(Almost) Obtain Raw Mail Message Source

Let’s say you need to get the raw RFC 2822 mail message source out of Mail.app and into an script. The accepted way to do this is:

on run {input, parameters}
    set theSource to {}
    tell application "Mail"
        repeat with aMessage in input
            set end of theSource to aMessage's source & return
        end repeat
    end tell

    return theSource as text
end run

Problems with this approach

However, this fails because Mail.app does not provide the full message source over the bridge, which is buggier than a bait store these days.

I get reasonably accurate source until the end of the first MIME part (which is usually the text one), and then the output only lists the attachments but does not include them.

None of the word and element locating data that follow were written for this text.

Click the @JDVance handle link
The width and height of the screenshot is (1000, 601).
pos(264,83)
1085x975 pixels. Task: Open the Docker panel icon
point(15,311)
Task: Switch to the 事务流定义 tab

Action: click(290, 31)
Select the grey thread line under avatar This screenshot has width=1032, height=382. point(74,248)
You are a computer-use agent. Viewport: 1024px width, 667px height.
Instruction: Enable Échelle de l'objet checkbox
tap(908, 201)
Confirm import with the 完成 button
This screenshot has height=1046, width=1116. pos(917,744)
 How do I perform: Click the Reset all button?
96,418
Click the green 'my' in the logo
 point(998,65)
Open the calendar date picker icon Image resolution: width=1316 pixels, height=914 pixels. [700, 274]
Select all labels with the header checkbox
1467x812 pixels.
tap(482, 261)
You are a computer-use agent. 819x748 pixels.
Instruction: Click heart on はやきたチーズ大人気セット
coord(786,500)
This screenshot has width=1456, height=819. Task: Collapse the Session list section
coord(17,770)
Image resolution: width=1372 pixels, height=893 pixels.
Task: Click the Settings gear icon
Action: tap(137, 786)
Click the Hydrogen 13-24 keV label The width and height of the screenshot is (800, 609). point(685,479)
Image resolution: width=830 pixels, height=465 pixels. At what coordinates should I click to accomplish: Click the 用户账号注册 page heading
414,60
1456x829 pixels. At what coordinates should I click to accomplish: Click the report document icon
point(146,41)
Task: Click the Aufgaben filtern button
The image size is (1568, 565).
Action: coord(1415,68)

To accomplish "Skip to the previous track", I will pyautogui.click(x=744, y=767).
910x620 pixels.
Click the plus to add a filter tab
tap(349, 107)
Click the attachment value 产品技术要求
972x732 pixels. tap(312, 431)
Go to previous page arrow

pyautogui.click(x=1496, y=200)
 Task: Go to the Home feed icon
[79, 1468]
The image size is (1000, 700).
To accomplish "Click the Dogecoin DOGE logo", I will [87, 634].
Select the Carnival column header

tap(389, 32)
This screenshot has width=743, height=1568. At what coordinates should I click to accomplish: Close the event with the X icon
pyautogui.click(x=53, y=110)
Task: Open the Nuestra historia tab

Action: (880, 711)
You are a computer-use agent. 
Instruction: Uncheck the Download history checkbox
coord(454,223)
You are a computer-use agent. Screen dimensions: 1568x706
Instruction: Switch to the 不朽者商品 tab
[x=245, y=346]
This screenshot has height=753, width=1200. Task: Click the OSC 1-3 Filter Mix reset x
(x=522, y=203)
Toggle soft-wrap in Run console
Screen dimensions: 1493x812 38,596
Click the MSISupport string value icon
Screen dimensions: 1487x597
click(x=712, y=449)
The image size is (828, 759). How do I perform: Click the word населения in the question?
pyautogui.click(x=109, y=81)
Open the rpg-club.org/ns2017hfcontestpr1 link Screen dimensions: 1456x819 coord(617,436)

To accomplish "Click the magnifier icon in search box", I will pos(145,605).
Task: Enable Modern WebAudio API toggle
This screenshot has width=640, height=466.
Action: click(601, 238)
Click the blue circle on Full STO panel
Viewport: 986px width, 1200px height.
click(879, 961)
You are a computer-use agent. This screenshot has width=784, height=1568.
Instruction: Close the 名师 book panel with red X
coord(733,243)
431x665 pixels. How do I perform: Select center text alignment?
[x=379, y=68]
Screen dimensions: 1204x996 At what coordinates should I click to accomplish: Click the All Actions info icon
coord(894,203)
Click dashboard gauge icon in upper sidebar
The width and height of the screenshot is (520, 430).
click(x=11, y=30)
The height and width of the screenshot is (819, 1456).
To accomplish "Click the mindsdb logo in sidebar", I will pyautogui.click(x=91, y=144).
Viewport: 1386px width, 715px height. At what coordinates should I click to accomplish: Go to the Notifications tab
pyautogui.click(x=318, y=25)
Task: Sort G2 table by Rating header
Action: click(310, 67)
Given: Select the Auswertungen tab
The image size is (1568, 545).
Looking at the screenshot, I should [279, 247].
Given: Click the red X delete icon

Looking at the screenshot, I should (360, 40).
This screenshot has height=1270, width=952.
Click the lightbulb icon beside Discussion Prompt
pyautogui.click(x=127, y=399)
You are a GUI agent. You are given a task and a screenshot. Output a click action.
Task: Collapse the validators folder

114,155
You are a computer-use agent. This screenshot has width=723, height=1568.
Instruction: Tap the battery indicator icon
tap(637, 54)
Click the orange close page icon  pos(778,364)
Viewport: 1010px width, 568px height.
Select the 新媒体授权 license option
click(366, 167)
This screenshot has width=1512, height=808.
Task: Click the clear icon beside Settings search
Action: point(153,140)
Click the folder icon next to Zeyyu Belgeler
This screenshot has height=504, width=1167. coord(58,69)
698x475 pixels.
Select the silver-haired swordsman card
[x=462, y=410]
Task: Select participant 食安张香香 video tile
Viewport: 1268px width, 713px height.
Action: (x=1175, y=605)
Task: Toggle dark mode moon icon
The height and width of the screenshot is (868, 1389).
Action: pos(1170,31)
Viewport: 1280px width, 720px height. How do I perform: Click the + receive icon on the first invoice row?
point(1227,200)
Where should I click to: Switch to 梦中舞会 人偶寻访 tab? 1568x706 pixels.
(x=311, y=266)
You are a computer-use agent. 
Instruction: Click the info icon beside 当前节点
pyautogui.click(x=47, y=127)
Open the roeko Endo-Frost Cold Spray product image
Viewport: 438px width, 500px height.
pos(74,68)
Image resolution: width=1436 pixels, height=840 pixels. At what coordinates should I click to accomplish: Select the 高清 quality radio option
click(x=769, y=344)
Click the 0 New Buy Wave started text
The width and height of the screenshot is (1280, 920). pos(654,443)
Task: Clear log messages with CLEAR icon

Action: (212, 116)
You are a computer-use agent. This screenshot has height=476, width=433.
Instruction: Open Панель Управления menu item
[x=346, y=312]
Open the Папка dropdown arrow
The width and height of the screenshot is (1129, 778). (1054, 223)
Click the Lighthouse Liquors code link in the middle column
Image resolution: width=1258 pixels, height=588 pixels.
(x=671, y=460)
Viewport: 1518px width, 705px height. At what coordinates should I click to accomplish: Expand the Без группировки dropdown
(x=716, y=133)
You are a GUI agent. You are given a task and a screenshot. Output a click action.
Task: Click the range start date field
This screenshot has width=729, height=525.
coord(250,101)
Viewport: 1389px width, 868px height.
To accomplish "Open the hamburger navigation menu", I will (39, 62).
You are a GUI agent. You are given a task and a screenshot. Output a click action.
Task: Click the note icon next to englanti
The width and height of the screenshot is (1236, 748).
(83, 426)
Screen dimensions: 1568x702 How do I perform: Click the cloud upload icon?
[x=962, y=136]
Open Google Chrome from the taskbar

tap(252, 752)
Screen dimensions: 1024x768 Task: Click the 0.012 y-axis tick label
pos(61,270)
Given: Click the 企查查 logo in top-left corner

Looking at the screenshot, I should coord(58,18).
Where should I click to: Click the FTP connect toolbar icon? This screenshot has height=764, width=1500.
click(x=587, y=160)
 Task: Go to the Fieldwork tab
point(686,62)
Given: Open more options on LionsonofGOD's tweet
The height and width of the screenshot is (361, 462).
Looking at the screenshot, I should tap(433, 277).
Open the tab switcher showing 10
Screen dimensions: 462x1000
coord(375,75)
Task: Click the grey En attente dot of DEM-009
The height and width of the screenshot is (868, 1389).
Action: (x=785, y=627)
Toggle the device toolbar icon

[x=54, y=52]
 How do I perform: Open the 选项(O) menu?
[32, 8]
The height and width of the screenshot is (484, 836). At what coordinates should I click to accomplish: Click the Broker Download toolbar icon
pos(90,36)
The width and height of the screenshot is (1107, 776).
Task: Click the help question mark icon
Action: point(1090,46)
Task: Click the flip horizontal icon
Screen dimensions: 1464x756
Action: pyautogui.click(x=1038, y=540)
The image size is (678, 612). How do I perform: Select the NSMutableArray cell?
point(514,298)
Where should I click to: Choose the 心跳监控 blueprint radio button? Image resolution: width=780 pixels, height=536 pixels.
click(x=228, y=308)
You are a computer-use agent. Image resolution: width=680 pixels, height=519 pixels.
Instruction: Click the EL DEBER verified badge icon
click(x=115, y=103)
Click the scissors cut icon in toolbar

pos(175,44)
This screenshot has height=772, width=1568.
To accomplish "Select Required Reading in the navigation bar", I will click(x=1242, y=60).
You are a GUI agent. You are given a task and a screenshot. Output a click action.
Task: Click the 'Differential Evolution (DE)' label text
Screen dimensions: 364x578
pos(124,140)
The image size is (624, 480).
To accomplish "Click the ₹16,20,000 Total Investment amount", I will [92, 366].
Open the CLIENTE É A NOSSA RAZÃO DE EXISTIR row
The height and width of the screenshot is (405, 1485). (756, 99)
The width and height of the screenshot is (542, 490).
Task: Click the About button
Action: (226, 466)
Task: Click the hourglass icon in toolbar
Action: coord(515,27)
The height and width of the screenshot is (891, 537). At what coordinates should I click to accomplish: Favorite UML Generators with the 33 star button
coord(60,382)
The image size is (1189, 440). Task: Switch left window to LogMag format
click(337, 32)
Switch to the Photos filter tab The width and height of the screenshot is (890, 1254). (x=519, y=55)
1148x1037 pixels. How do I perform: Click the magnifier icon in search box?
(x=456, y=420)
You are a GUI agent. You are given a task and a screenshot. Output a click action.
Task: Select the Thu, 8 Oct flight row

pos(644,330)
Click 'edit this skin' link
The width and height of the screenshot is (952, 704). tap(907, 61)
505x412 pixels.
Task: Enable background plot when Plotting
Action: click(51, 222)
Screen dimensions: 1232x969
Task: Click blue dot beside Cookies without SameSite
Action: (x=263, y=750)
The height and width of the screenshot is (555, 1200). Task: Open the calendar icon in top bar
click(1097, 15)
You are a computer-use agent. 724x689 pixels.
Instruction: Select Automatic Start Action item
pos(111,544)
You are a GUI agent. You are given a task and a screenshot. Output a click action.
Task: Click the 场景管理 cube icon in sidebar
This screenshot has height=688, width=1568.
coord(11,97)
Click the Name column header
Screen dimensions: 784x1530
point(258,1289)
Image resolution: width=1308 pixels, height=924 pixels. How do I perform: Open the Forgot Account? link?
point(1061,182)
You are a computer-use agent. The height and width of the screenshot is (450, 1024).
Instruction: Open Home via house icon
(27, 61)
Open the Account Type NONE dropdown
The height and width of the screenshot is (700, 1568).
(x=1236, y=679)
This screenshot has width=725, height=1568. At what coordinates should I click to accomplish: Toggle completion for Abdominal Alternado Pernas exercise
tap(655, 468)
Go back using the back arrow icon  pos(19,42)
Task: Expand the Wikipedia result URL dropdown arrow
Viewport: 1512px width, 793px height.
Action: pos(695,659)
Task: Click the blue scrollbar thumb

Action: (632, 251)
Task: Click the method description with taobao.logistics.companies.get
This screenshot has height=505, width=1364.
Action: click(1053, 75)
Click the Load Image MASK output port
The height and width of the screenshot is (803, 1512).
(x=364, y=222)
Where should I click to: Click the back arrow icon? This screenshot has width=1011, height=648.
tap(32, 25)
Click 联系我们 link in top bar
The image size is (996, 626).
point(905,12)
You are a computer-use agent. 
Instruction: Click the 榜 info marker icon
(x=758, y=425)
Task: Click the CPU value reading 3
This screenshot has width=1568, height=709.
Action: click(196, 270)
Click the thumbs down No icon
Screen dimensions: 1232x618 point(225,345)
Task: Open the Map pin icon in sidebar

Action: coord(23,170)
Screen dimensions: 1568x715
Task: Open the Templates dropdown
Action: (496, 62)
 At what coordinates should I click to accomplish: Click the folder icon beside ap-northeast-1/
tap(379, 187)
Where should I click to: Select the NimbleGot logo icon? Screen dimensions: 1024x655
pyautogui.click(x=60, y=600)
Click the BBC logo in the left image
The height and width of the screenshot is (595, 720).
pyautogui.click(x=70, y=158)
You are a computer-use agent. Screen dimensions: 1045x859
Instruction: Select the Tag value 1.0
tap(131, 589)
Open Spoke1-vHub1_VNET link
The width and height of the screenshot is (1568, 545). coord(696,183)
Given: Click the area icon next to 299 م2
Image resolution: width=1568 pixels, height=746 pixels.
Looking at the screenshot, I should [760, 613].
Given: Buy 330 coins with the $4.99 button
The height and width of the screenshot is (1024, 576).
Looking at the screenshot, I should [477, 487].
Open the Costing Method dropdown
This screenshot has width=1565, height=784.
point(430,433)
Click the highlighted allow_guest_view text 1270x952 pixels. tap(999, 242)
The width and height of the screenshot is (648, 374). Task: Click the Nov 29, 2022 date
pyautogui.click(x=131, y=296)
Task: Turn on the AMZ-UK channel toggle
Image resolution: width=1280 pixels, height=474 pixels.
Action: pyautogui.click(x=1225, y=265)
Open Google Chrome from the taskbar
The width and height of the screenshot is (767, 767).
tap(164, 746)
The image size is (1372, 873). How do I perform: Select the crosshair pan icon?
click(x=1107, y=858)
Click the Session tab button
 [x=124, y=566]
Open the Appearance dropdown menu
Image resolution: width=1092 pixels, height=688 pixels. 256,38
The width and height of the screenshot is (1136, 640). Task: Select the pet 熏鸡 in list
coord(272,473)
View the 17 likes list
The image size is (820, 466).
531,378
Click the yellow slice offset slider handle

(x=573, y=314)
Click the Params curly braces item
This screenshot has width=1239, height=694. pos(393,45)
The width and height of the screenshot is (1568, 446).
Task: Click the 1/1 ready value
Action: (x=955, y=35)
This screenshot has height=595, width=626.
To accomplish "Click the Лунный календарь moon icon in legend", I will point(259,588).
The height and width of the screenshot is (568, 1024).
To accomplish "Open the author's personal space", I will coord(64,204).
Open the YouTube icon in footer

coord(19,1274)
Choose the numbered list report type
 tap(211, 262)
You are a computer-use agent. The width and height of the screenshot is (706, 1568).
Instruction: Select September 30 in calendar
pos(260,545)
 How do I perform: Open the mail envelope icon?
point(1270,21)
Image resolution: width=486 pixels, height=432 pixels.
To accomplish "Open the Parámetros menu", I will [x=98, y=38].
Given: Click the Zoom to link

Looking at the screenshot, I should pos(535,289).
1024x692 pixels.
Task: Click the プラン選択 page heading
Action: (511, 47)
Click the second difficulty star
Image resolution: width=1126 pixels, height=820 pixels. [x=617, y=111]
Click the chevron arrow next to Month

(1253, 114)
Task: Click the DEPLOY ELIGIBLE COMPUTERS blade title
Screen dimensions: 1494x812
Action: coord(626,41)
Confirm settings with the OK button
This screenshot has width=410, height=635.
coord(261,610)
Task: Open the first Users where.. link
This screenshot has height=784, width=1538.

If it did, you’d be able to save all attachments with this script:

import os, os.path, sys, email, mimetypes

msg = email.message_from_file(sys.stdin)

counter = 1
for part in msg.walk():
    # multipart/* are just containers
    if part.get_content_maintype() == 'multipart':
        continue
    filename = part.get_filename()
    if not filename:
        ext = mimetypes.guess_extension(part.get_content_type())
        if not ext:
            # Use a generic bag-of-bits extension
            ext = '.bin'
        filename = 'part-%03d%s' % (counter, ext)
    counter += 1
    target = os.path.join(os.environ['HOME'],'Downloads', filename)
    copy = 1
    prefix = "Copy %d of "
    while os.path.exists(target):
        target = os.path.join(os.environ['HOME'],'Downloads', (prefix % copy) + filename)
        copy += 1 
    fp = open(target, 'wb')
    data = part.get_payload(decode=True)
    fp.write(part.get_payload(decode=True))
    fp.close()

Workaround

Drag messages to the Finder and build an script that uses this block instead, taking as input the result of Ask for Finder Items:

import os, os.path, sys, email, mimetypes

for filename in sys.stdin:
    if ".eml" not in filename:
        break
    msg = email.message_from_file(open(filename.strip()))
    counter = 1
    for part in msg.walk():
        # multipart/* are just containers
        print part.get_content_type()
        if part.get_content_maintype() == 'multipart':
            continue
        # Applications should really sanitize the given filename so that an
        # email message can't be used to overwrite important files
        filename = part.get_filename()
        if not filename:
            ext = mimetypes.guess_extension(part.get_content_type())
            if not ext:
                # Use a generic bag-of-bits extension
                ext = '.bin'
            filename = 'part-%03d%s' % (counter, ext)
        counter += 1
        target = os.path.join(os.environ['HOME'],'Downloads', filename)
        copy = 1
        prefix = "Copy %d of "
        while os.path.exists(target):
            target = os.path.join(os.environ['HOME'],'Downloads', (prefix % copy) + filename)
            copy += 1 
        fp = open(target, 'wb')
        data = part.get_payload(decode=True)
        print len(data)
        fp.write(part.get_payload(decode=True))
        fp.close()